- Relator(a)
- Ministra Assusete Magalhães
- Órgão julgador
- Segunda Turma
- Data do julgamento
- 15/03/2016
- Data de publicação
- 17/03/2016
STJ – Acórdão, Rel. Ministra Assusete Magalhães, Segunda Turma, j. 15/03/2016, p. 17/03/2016
TRIBUTÁRIO E PROCESSUAL CIVIL. AGRAVO REGIMENTAL NO AGRAVO EM RECURSO ESPECIAL. EXECUÇÃO FISCAL. REDIRECIONAMENTO DA DÍVIDA EXECUTADA. NOME DO SÓCIO CONSTANTE NA CDA. PRESUNÇÃO DE LIQUIDEZ E CERTEZA. TEMA SUBMETIDO À SISTEMÁTICA DO ART. 543-C DO CPC (RESP 1.104.900/ES). FUNDAMENTO DA CORTE DE ORIGEM INATACADO, NAS RAZÕES DO RECURSO ESPECIAL. SÚMULA 283 DO STF. INOVAÇÃO RECURSAL, EM SEDE DE AGRAVO REGIMENTAL. IMPOSSIBILIDADE. AGRAVO REGIMENTAL IMPROVIDO. I. A Primeira Seção do STJ, no julgamento do Recurso Especial 1.104.900/ES (Rel. Ministra DENISE ARRUDA, DJe 01/04/2009), proclamou o entendimento de que, "se a execução foi ajuizada apenas contra a pessoa jurídica, mas o nome do sócio consta da CDA, a ele incumbe o ônus da prova de que não ficou caracterizada nenhuma das circunstâncias previstas no art. 135 do CTN, ou seja, não houve a prática de atos 'com excesso de poderes ou infração de lei, contrato social ou estatutos". II. O fundamento adotado pela Corte de origem para negar provimento ao Agravo legal, interposto pelo ora agravante - no sentido de que não poderia se manifestar sobre os argumentos relativos à falência da empresa executada e à necessidade de penhora no rosto dos autos, no Juízo Falimentar, na medida em que a análise de tais alegações importaria em supressão de instância -, não foi objeto de ataque, no Recurso Especial, devendo incidir, nesse ponto, o óbice da Súmula 283/STF. III. Descabe a esta Corte emitir juízo de valor, em Agravo Regimental, sobre tese que não foi objeto do Recurso Especial, por se tratar de inovação recursal, vedada, em razão da preclusão consumativa. Precedentes do STJ: AgRg no REsp 1.493.605/PR, Rel.
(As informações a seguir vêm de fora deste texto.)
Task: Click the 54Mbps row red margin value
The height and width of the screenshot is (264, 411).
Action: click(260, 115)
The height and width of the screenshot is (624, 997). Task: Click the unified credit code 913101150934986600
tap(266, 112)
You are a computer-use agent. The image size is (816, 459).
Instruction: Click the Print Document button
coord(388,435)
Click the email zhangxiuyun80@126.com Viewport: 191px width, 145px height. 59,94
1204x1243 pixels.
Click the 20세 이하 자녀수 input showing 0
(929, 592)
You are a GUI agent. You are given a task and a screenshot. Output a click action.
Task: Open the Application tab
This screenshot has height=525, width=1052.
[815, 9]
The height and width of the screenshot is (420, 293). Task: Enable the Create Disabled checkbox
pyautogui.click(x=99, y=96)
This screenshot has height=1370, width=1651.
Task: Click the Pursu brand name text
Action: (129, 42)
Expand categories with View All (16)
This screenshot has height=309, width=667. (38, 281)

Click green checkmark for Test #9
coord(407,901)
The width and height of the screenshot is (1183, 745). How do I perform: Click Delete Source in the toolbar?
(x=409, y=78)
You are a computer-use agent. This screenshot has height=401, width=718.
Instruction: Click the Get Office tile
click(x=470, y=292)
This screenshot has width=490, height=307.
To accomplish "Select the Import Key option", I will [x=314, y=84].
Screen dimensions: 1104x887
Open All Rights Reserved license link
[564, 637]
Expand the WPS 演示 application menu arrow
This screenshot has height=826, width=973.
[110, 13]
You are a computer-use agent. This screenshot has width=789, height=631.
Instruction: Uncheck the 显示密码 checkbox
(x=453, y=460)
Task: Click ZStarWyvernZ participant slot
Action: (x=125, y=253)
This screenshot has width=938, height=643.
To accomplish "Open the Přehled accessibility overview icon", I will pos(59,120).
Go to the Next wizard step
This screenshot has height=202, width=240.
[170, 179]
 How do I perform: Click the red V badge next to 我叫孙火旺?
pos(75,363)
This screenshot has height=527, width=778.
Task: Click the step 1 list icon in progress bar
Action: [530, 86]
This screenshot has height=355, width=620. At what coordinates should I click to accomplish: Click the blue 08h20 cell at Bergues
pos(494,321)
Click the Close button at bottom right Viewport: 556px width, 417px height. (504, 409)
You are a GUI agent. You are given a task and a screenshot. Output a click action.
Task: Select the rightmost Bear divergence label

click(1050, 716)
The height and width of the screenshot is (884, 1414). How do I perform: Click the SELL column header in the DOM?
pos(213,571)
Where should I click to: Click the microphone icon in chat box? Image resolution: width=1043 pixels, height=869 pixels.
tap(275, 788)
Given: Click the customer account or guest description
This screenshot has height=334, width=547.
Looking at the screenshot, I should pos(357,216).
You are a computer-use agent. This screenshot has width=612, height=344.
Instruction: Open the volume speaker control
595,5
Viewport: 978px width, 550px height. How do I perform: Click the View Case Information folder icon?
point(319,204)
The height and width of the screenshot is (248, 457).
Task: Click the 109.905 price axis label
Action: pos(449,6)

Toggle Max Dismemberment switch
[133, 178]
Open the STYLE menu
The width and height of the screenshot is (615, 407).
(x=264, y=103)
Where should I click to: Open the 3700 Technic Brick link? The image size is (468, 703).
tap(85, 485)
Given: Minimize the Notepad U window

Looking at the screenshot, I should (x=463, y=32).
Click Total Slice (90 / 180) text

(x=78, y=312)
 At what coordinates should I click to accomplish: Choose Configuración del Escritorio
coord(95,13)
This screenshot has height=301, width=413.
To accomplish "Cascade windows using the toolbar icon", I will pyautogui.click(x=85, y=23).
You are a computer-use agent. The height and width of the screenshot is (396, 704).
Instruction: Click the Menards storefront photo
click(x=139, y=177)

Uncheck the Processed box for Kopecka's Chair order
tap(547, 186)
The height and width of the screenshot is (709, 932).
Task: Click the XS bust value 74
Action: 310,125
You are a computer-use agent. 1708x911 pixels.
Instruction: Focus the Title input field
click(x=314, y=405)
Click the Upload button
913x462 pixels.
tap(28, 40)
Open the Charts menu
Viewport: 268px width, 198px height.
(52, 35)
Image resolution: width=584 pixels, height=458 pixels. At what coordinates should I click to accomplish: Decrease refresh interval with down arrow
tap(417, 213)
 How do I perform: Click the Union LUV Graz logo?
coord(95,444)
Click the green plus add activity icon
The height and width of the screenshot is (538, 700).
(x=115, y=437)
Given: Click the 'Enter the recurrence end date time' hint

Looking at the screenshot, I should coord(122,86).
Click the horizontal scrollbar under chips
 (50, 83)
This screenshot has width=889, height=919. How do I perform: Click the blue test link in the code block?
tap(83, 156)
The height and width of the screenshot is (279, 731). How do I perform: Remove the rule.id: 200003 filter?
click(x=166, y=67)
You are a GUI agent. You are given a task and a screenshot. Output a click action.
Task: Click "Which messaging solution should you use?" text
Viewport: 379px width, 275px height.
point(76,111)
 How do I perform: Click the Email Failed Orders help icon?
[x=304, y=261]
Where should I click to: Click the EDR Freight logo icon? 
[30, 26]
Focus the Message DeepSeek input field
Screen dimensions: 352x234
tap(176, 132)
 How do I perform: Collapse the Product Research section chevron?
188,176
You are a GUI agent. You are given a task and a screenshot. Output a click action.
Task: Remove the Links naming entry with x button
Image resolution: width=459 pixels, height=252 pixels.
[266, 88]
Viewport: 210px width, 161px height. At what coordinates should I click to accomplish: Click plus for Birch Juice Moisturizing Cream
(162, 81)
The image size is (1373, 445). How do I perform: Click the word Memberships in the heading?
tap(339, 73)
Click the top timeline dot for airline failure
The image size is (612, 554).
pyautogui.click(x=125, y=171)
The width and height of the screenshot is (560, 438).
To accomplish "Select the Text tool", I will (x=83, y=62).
Ministro MAURO CAMPBELL MARQUES, SEGUNDA TURMA, DJe de 15/12/2014; AgRg nos EDcl no AREsp 573.892/AL, Rel. Ministro HUMBERTO MARTINS, SEGUNDA TURMA, DJe de 12/12/2014. IV. Agravo Regimental improvido. (AgRg no AREsp n. 65.920/PB, relatora Ministra Assusete Magalhães, Segunda Turma, julgado em 15/3/2016, DJe de 17/3/2016.)